Friday, April 16, 2021

The Don Flows Home to the Sea by Mikhail Sholokhov



Second half of the great realist epic of the Russian Civil War
One of the greatest literary works of the Soviet Union is the epic Tikhiy Don (The Quiet Don), which was serialized in the pages of Russian magazines from 1928 to 1940. It was written by Mikhail Sholokhov, who would go on to win the 1965 Nobel Prize in Literature, largely on the strength of this work. When published in book form, the historical novel occupied four volumes of Russian text. When translated into English, however, it was released as two novels entitled And Quiet Flows the Don (1934) and The Don Flows Home to the Sea (1940).


And Quiet Flows the Don depicted the lives of the Don Cossacks in the village of Tatarsk during World War I, the Russian Revolution, and the Russian Civil War, focusing in particular on one family, the Melekhovs. The Don Flows Home to the Sea continues the family saga through the ongoing Russian Civil War. Gregor Melekhov, who previously sympathized with the Bolsheviks, now finds himself leading a squadron of White resistance forces against the Red Army of the new Communist government. Not only are the Cossacks waging a war of rebellion; their families are living in the midst of it, as the war rages through their homeland. Characters who were friends and neighbors in the first novel now find themselves on opposite sides of the conflict.

Just like And Quiet Flows the Don, The Don Flows Home to the Sea is a masterpiece of realist writing, with nary a cliché nor hint of pretentiousness to be found. No character enjoys a tragic Shakespearean trajectory, lives up to his heroic potential, or realizes his or her dreams. Instead, just as in real life, they perish unexpectedly and almost randomly in a war that yields little heroism. The reader feels himself thrust into the bleak violence of Cossack life during wartime, replete with alcohol, typhus, and lice. Amid scenes of human destruction, however, the beauty of nature persists in Sholokhov’s brilliant naturalistic descriptions of the change of seasons, cyclical blossoming of the land, and resilient wildlife of the steppe. Despite being praised by Joseph Stalin, the novel is neither pro-Communist nor anti-Communist, but rather anti-war and pro-humanity.

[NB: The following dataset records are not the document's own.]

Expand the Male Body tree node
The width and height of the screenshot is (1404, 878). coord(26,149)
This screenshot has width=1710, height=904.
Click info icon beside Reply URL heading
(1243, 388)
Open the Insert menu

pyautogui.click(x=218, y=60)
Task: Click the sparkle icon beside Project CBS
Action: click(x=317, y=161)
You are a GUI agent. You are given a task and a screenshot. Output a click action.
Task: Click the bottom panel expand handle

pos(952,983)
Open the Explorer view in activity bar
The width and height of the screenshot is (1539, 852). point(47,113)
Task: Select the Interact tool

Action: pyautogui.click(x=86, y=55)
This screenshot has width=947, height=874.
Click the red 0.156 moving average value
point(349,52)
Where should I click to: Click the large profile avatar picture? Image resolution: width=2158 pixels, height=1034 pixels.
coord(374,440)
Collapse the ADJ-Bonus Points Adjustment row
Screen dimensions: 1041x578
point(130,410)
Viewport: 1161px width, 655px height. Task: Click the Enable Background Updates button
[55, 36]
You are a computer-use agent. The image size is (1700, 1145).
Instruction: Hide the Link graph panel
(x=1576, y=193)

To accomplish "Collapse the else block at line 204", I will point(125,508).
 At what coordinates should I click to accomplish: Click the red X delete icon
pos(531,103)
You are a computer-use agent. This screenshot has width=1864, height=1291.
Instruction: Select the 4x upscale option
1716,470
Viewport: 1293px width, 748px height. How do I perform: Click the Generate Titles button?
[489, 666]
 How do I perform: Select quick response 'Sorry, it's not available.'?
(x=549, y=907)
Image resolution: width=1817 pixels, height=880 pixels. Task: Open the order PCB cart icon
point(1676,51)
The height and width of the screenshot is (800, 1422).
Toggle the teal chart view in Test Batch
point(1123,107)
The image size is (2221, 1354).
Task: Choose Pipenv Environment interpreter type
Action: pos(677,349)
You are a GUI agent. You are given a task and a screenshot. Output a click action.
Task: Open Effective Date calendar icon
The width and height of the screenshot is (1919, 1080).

The only aspect of the book that could be considered the least bit romantic is the love affair between Gregor and his mistress Aksinia. Even this relationship, however, is far from the idealized love of Yuri and Lara in Boris Pasternak’s Dr. Zhivago. Neither Gregor nor Aksinia are particularly virtuous or likable characters. Their attraction is depicted almost more as the lustful obsession of two animal natures rather than a poetic mating of souls. Like Zhivago and Lara, both parties are married to other people, but here Sholokhov makes the cruel repercussions of adultery more clear than Pasternak. These lovers are not absolved of their guilt by the inevitability of their passion. Also, just as in the military and social aspects of the work, Sholokhov refuses to give the reader the expected dramatic scenes one expects from fictional romance and opts instead for a more haphazard and fatalistic series of events that rings truer to real life.

The ideal way to experience Sholokhov’s epic work would be to read both novels back-to-back as one extended narrative. To not do so, as I found out the hard way, will cause disorientation at the start of the sequel as one tries to recall the details of the preceding volume. Nevertheless, the reader soon finds himself once again drawn into the compelling lives of the Don Cossacks through Sholokhov’s powerful and moving writing. Despite the roughly 1200 page combined length of the two installments, the Don epic is so good I didn’t want it to end.